**READING TEXT:**
Leena Malhotra

Posted on Dec 18, 2025

I Let an AI Agent Handle a Multi-Step Task. Here's Where It Broke

#agents #ai #webdev #programming

I gave an AI agent what seemed like a straightforward task: analyze our API usage logs, identify rate limit violations, generate a report summarizing the patterns, and draft an email to affected users explaining the changes we'd need to make.

Four steps. Clear inputs. Well-defined outputs. The kind of task that should be perfect for AI automation.

Three hours later, I had a partially complete report, two abandoned attempts, and a much clearer understanding of where current AI agents actually break down on complex workflows.

The problem wasn't the AI's intelligence. The problem was that multi-step tasks aren't actually linear—and AI agents don't handle branching, backtracking, and context preservation the way humans naturally do.

What I Expected vs. What Happened

My mental model of the task was simple:

Parse logs →
Analyze patterns →
Generate report →
Draft email

Linear. Sequential. Each step feeds the next. This is how we decompose complex tasks in our heads, and it's how most AI agent frameworks are designed.

But here's what actually happened:

Step 1 started fine. The agent parsed the logs correctly, identified rate limit events, and extracted relevant fields. No issues.

Step 2 revealed ambiguity. When analyzing patterns, the agent found both IP-based violations and user-based violations. It needed to decide: should the report focus on users or IPs? I never specified. A human would ask. The agent guessed—and guessed wrong. It optimized for IP analysis when I needed user-level insights.

Step 3 hit a dead end. Because Step 2 went the wrong direction, the report it generated was technically correct but strategically useless. I needed to backtrack, reframe the analysis around users, and regenerate the report. But the agent had already moved forward. Its context was locked into the IP-based analysis path.

Step 4 never happened. By the time I manually corrected Step 2 and regenerated Step 3, the agent had lost enough context that the email draft was generic and disconnected from the specific patterns we'd found.

The task wasn't impossible. The AI had all the capabilities needed. But the workflow broke because multi-step tasks require human-like judgment about when to branch, when to backtrack, and when to ask for clarification—and current AI agents don't handle these meta-decisions well.

Where AI Agents Actually Break

After running dozens of similar experiments, I've identified the specific failure modes that plague multi-step AI workflows:

Ambiguity resolution fails silently. When an AI agent encounters ambiguity—multiple valid interpretations of a step—it doesn't stop to ask. It picks one interpretation (often the first or most common) and continues. By the time you realize it went the wrong direction, it's three steps downstream and the context is contaminated.

Context windows create artificial boundaries. Long multi-step workflows exceed token limits. The agent starts forgetting early decisions. Step 7 might contradict Step 2 because the original context has been truncated. Humans maintain a mental model of the entire task; agents lose coherence as context windows fill.

Error recovery is non-existent. When a step fails or produces unexpected output, agents don't backtrack gracefully. They either halt completely or continue with corrupted state. Humans naturally say "that didn't work, let me try a different approach." Agents lack this adaptive error handling.

Branching logic is implicit, not explicit. Multi-step tasks rarely follow a single path. Step 3 might need to be different based on what Step 2 discovered. Humans handle this branching naturally. Agents need it explicitly programmed—and if you could program it explicitly, you wouldn't need an AI agent.

**TASK LIST:**
A) The blog post about an AI agent handling a multi-step task shows the author's mental model of that task as a chain of arrows. List the steps in that chain, in order.
B) Write the next part of the blog post about where an AI agent broke on a multi-step task, starting after its last sentence.

**INPUT DATA:**
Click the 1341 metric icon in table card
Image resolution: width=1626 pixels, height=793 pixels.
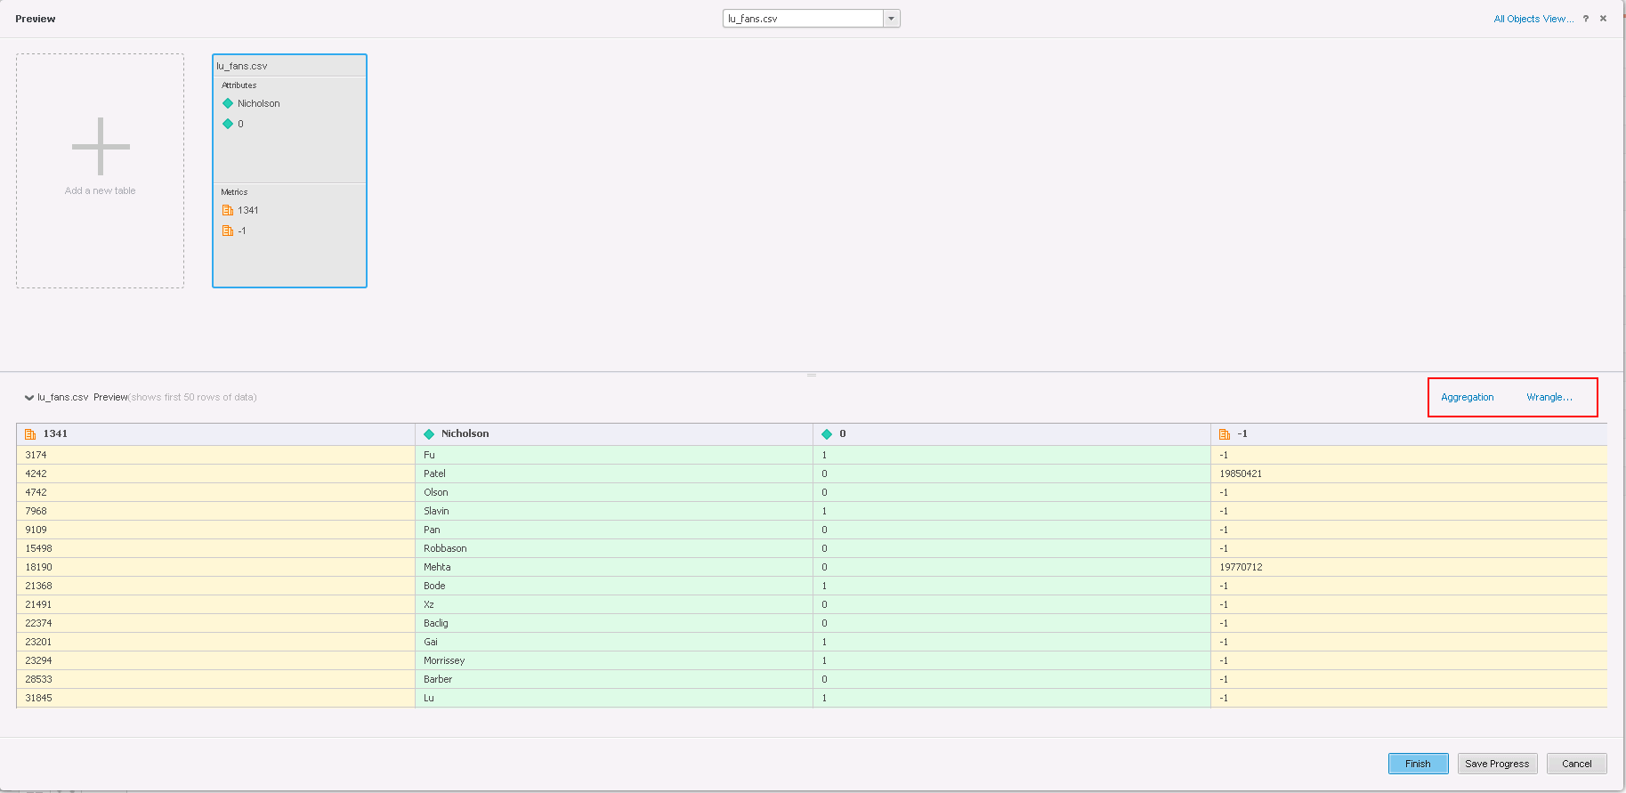[x=228, y=210]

**REPLIES:**
A)
1. Parse logs
2. Analyze patterns
3. Generate report
4. Draft email

B)
Progress isn't resumable. If a multi-step workflow breaks at Step 5 of 8, you can't just fix Step 5 and continue. The entire context is lost. You're starting from scratch. There's no equivalent of "pick up where we left off" in most agent frameworks.

The Task Types That Work vs. Those That Don't

Through experimentation, I've developed a rough taxonomy of what current AI agents handle well versus where they consistently break:

Tasks that work:

Linear workflows with no branching ("parse this, transform that, output result")
Single-domain operations where context is narrow and well-defined
Tasks where every step has exactly one correct next action
Workflows where intermediate failures are obvious and early
Short sequences (3-4 steps max) that fit comfortably in context windows

Tasks that break:

Workflows requiring judgment calls about which path to take
Multi-domain tasks where context shifts between steps
Long sequences (7+ steps) that stress context window limits
Tasks where early errors don't become obvious until later steps
Workflows requiring backtracking or iterative refinement

The pattern is clear: AI agents excel at execution within constraints but fail at the meta-level decisions about how to adapt the workflow as information emerges.

What Actually Makes Multi-Step Workflows Complex

The real complexity in multi-step tasks isn't the individual steps—it's the coordination layer between them.

State management across steps. Each step produces outputs that become inputs for later steps. But those outputs might be partial, ambiguous, or reveal information that changes how later steps should execute. Managing this evolving state is trivial for humans, difficult for agents.

Adaptive planning. The plan you make at Step 1 often needs revision by Step 4 based on what you've learned. "I thought we'd need a detailed analysis, but the pattern is simpler than expected—skip the detailed analysis and jump to recommendations." Agents don't replan well.

Error detection at a distance. Sometimes you don't realize a step failed until three steps later when the output doesn't make sense. Humans backtrack naturally. Agents need explicit error handling at every step—and we're not good at predicting every way a step might fail.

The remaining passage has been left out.